EXCERPT TO READ:

Re: postForm() in RCurl and library RHTMLForms

sayan dasgupta
Thanks a lot thats exactly what I was looking for

Just a quick question I agree the form gets submitted to the URL
"http://www.nseindia.com/marketinfo/indices/histdata/historicalindices.jsp"

and I am filling up the form in the page
"http://www.nseindia.com/content/indices/ind_histvalues.htm"

How do I submit the arguments like FromDate, ToDate, Symbol using postForm()
and submit the query to get the similar table.







On Fri, Nov 5, 2010 at 6:43 AM, Duncan Temple Lang
<[hidden email]>wrote:

>
>
> On 11/4/10 2:39 AM, sayan dasgupta wrote:
> > Hi RUsers,
> >
> > Suppose I want to see the data on the website
> > url <- "http://www.nseindia.com/content/indices/ind_histvalues.htm"
> >
> > for the index "S&P CNX NIFTY" for
> > dates "FromDate"="01-11-2010","ToDate"="02-11-2010"
> >
> > then read the html table from the page using readHTMLtable()
> >
> > I am using this code
> > webpage <- postForm(url,.params=list(
> >                        "FromDate"="01-11-2010",
> >                        "ToDate"="02-11-2010",
> >                        "IndexType"="S&P CNX NIFTY",
> >                        "Indicesdata"="Get Details"),
> >                  .opts=list(useragent = getOption("HTTPUserAgent")))
> >
> > But it doesn't give me desired result
>
> You need to be more specific about how it fails to give the desired result.

Records contained in a dataset:

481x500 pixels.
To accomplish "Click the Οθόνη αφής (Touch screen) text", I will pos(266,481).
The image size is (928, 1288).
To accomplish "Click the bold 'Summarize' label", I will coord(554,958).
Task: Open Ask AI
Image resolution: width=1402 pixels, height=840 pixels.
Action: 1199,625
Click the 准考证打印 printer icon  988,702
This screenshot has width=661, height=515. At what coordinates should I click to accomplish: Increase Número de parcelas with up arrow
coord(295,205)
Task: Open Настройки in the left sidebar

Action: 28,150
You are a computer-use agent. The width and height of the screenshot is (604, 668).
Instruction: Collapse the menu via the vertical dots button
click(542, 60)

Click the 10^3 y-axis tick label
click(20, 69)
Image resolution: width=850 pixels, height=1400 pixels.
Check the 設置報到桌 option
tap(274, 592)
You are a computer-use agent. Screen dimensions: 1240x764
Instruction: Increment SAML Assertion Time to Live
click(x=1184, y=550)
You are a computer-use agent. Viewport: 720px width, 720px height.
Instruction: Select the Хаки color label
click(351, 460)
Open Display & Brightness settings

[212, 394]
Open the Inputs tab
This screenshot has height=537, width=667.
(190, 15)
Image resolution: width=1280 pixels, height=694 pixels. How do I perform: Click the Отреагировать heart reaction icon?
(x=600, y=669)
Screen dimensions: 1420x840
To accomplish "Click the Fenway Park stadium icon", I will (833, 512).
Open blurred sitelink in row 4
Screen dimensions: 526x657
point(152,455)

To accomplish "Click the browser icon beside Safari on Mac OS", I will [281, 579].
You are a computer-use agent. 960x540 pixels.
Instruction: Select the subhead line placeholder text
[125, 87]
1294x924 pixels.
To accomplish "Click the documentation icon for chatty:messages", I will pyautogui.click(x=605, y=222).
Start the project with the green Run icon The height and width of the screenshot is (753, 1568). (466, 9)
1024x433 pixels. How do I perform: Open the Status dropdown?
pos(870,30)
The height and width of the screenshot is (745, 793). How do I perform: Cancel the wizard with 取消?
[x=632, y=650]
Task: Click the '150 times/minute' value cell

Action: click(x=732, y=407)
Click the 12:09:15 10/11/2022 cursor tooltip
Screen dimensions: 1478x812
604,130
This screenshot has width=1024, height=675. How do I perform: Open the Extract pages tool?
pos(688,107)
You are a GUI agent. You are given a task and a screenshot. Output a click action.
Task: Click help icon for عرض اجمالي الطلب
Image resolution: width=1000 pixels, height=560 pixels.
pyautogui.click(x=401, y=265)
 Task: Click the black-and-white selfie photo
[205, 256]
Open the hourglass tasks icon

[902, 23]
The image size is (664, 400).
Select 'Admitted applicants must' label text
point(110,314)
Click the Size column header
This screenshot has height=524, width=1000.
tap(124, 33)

REQUIRED WORK:
1. From the RCurl forum thread, repeat verbatim the part that opens with the words containing "Re: postForm() in" and closes with "Symbol using postForm()".
2. List every parameter name that the RCurl forum thread's code passes inside the list given to .params in its postForm() call.

ANSWERS TO THE TASKS:
1.
Re: postForm() in RCurl and library RHTMLForms

sayan dasgupta
Thanks a lot thats exactly what I was looking for

Just a quick question I agree the form gets submitted to the URL
"http://www.nseindia.com/marketinfo/indices/histdata/historicalindices.jsp"

and I am filling up the form in the page
"http://www.nseindia.com/content/indices/ind_histvalues.htm"

How do I submit the arguments like FromDate, ToDate, Symbol using postForm()

2. FromDate, ToDate, IndexType, Indicesdata